▸ REQUIREMENT: The answer must consist of every line below that holds the word "size".

▸ DATA PROVIDED:
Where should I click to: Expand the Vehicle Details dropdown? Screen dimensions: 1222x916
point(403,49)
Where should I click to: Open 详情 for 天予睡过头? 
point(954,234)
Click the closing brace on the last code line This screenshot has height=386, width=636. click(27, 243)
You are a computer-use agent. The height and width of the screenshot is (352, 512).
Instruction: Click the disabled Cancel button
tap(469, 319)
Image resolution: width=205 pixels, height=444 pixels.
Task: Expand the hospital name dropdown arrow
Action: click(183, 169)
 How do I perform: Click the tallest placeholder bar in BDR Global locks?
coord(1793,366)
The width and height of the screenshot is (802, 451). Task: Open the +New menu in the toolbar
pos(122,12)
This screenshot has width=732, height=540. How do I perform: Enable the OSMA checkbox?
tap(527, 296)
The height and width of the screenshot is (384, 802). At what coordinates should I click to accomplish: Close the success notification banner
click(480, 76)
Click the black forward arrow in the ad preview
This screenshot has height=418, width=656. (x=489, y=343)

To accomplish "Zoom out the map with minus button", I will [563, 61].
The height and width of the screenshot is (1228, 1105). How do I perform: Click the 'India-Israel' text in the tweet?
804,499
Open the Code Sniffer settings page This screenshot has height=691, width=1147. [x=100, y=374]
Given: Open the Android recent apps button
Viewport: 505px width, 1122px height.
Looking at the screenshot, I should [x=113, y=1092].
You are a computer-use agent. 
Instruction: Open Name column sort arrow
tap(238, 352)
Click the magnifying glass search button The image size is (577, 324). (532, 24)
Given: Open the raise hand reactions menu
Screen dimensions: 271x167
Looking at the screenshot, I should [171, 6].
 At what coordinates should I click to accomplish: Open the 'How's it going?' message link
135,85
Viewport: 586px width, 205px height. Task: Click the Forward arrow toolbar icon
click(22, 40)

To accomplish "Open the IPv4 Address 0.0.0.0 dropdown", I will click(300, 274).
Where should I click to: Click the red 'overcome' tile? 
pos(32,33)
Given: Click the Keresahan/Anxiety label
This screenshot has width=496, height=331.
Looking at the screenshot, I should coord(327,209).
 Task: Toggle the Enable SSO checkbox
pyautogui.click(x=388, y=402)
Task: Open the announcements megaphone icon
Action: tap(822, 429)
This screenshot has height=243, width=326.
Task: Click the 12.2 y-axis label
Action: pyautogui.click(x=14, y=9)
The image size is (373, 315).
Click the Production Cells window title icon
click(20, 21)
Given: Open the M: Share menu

▸ FINISHED EXERCISE:
Click the magnifying glass search button The image size is (577, 324). (532, 24)
The image size is (373, 315).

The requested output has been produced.